We are now hearing reports that the two fighters are speaking once again, but it is hard to get your hopes up after the colossal squandered opportunity of making the fight last fall when the weight of the boxing schedule was built around it, and when it didn’t happen - 2022 went out with just a small whimper as opposed to a triumphant call to arms to each and every fan of the sport.
“I have been told Spence and Crawford have been talking directly over the phone,” said Coppinger on “Max On Boxing”. “[they] are trying to see if they can salvage [this fight] somehow, some way without the promoters and networks involved, and I am told they agreed on a purse split.”
The endless saga of Spence v.

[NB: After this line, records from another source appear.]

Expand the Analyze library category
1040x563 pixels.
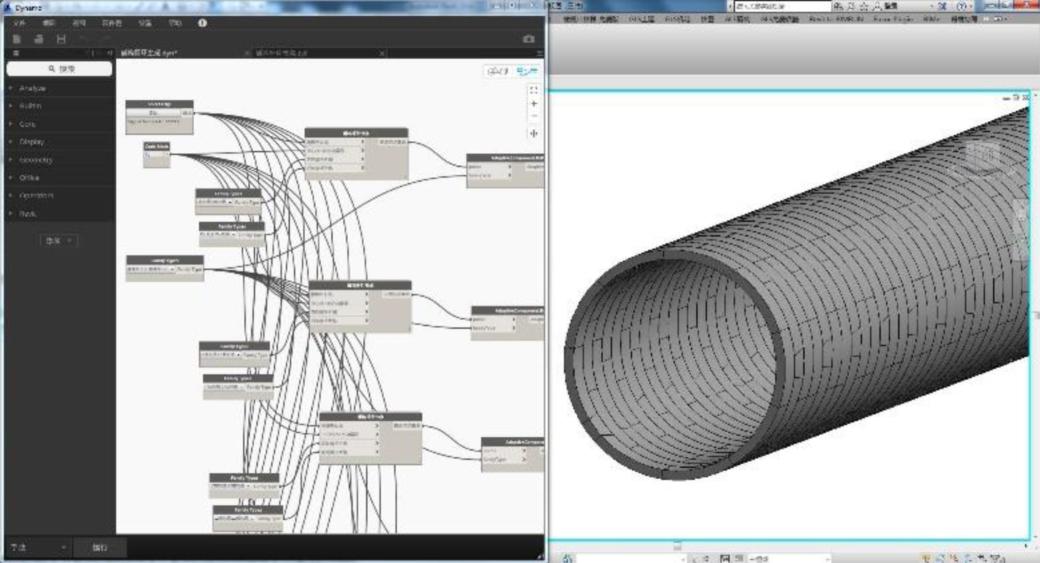tap(33, 89)
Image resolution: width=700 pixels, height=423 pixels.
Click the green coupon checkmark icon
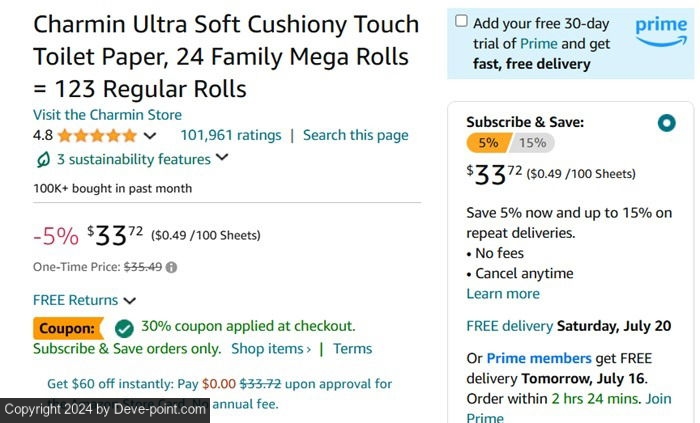[x=124, y=328]
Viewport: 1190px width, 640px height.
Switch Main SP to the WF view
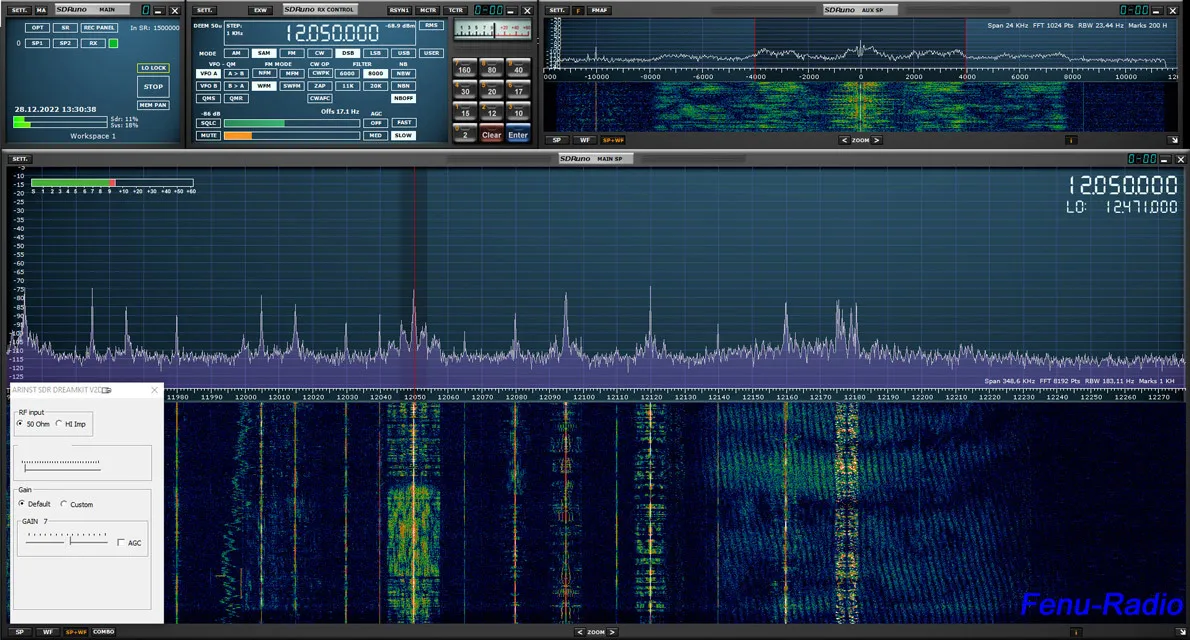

Crawford has played out like a soap opera or novela as one of the talking points, though never confirmed was Crawford didn’t like one of the prior deals based around access to money and see the sum of all the parts in terms of profits, such as possibly concession sales, etc. The fact that the two might, and I use that word with all my might, MIGHT have come to an agreement on a form of justifiable compensation could make the fight possible.
“[after this agreement] Team Crawford sent over a memorandum of understanding to PBC [Premier Boxing Champions, the entertainment group who Spence Jr., has fought with for his whole career] earlier this week,” furthered Coppinger. “Again, I fully expect Errol Spence to push forward with [his] fight against Keith Thurman, and Terence Crawford has a mandatory against Alexis Rocha to keep his title, at [we] have movement in the background, and if not now - maybe in the future.”
As boxing fans, part of the occupation of the obsession is a disappointment. We didn’t get Riddick Bowe versus Lennox Lewis, nor did we get Sergey Kovalev versus Adonis Stevenson. Often times the consumer is told what they should want, rather than the market driving the fights themselves, somewhat the opposite of business as a whole. In short, the consumer is mostly wrong in boxing as the fights we most want to see get dragged along for far too long. Crawford and Spence being just another example.
“When I hear stuff like that, and if [the fight] doesn’t get made I look at PBC,” said Max Kellerman, after Coppinger’s monologue. “The fighters are independently trying to work it out, right? That the [PBC] doesn’t think their guy [Spence] can win. Spence thinks he can win, because Spence is a real fighter, Terence Crawford thinks he can win. Why? What is getting in the way of the fight. According to [Coppinger’s] reporting and analysis, the last time around it was things coming from the PBC side, not being transparent, not giving Crawford a deal that anyone would sign.”